#### [Listed entries]
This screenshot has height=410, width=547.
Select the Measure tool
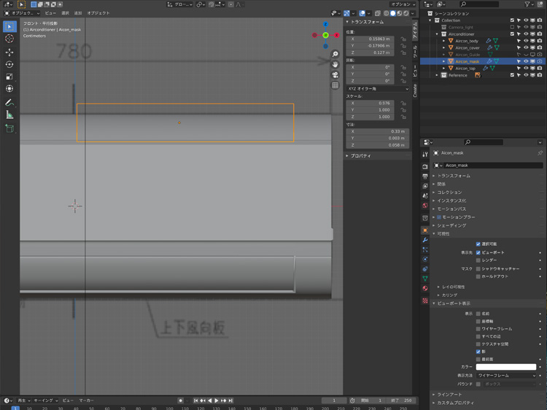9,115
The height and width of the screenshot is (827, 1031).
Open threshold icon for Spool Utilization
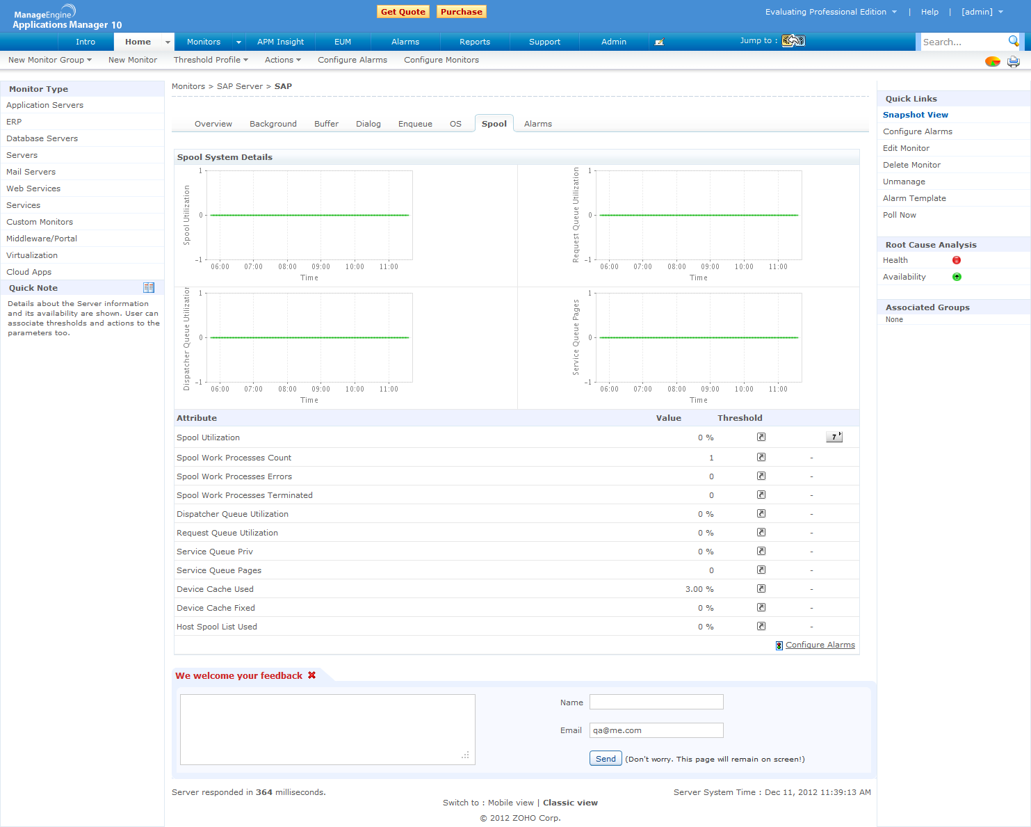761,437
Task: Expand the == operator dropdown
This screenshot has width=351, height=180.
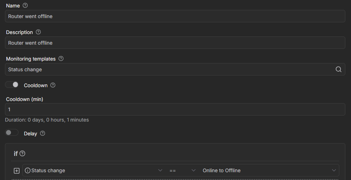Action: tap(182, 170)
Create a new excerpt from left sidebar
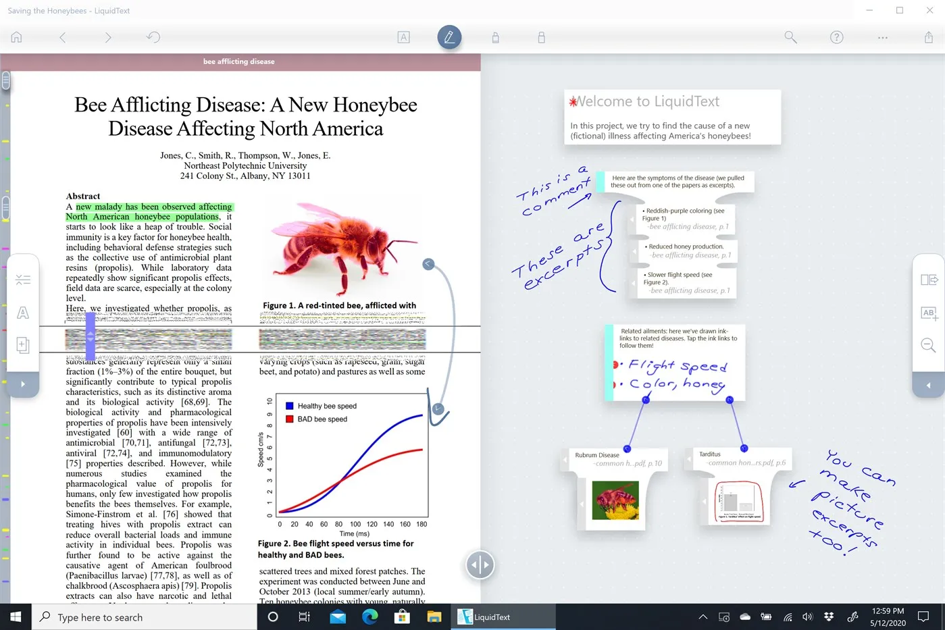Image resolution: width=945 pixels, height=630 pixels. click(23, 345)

...

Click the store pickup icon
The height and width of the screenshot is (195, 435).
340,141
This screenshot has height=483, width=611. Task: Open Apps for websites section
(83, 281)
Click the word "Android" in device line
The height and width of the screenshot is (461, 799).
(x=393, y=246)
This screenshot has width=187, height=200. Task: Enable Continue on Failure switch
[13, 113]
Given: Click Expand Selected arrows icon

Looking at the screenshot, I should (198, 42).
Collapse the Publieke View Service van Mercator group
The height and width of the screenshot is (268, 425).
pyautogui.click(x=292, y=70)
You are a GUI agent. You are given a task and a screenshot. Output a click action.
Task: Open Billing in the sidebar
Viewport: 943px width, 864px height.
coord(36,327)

#### [Task item]
From the material above, retype precisely the lines between the line holding "The height and width of the screenshot is (195, 435)." and the line holding "Collapse the Publieke", inclusive, and nothing beyond them.

#### [Solved problem]
The height and width of the screenshot is (195, 435).
340,141
This screenshot has height=483, width=611. Task: Open Apps for websites section
(83, 281)
Click the word "Android" in device line
The height and width of the screenshot is (461, 799).
(x=393, y=246)
This screenshot has width=187, height=200. Task: Enable Continue on Failure switch
[13, 113]
Given: Click Expand Selected arrows icon

Looking at the screenshot, I should (198, 42).
Collapse the Publieke View Service van Mercator group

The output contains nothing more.